Lorsque Christian von Koenigsegg a dévoilé l’Agera au Salon de Genève en 2010, personne ne se doutait que cette hypercar suédoise allait, sept ans plus tard, pulvériser tous les records de vitesse et humilier Bugatti sur son propre terrain. Successeur de la CCX, l’Agera a marqué un tournant radical dans l’histoire du constructeur d’Ängelholm. Elle est devenue, entre 2011 et 2018, la référence absolue en matière de performances extrêmes.
L’Agera, née pour repousser les limites
En mars 2010, Koenigsegg fête ses quinze ans d’existence. Pour l’occasion, la marque ne fait pas dans la demi-mesure et présente une voiture entièrement repensée. L’Agera tire son nom du suédois, où il signifie « agir », mais c’est aussi une contraction d’Ageratos, un mot grec ancien qui veut dire « sans âge ». Un nom prémonitoire pour une voiture qui allait effectivement traverser les années sans prendre une ride.
Contrairement à la CCX qu’elle remplace, l’Agera repose sur une architecture nouvelle. Koenigsegg a développé une transmission 7 rapports maison avec différentiel électronique et embrayage humide, un système qu’aucun autre constructeur ne proposait à l’époque. La boîte utilise un embrayage principal pour les changements de rapports, complété par un second embrayage humide plus petit pour les phases transitoires. Résultat ? Des passages de vitesses d’une rapidité chirurgicale.
Le moteur, un V8 5.0 litres biturbo entièrement développé en interne, développe 960 chevaux dans sa version de base. Mais ce n’est pas tant la puissance brute qui impressionne que la manière dont Koenigsegg l’obtient. Christian von Koenigsegg a imaginé un système ingénieux pour réduire la contre-pression d’échappement : en plaçant le pré-catalyseur derrière la wastegate plutôt qu’après le turbo, il divise par trois cette contre-pression. Cette trouvaille permet de gagner 300 chevaux supplémentaires sans toucher à l’architecture de base. Simple, efficace, génial.
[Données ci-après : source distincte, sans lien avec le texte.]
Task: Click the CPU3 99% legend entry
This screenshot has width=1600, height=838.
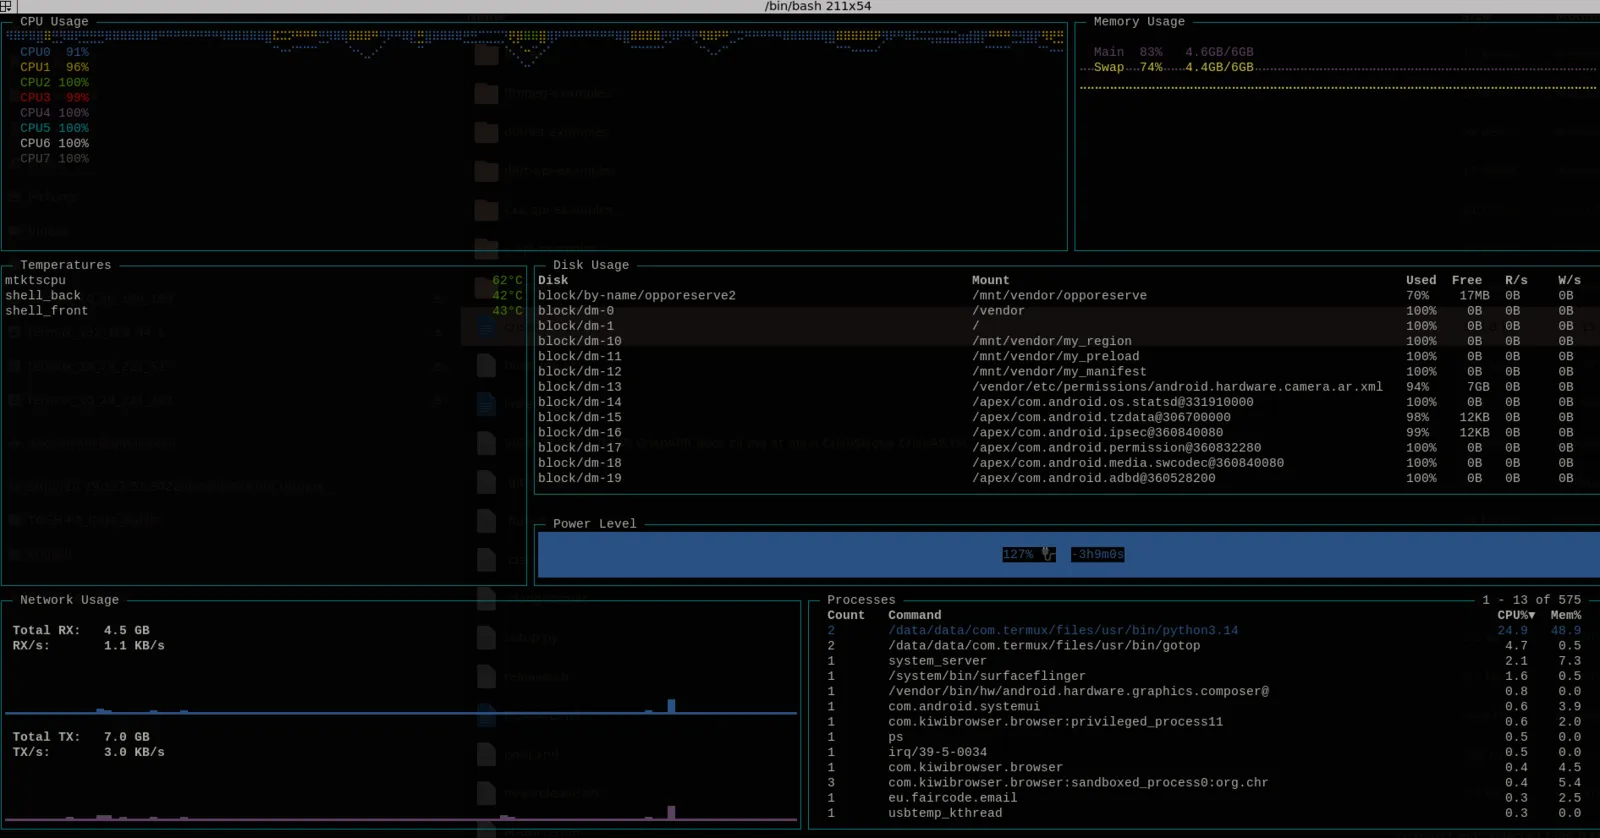Action: click(54, 97)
L’Agera introduit également les VGR (Vortex Generating Rims), ces jantes qui fonctionnent comme de véritables turbines pour aspirer l’air et refroidir les freins tout en augmentant l’appui aérodynamique. Chaque roue est dessinée individuellement, les pales étant orientées différemment à l’avant et à l’arrière pour optimiser le flux d’air dans le bon sens de rotation.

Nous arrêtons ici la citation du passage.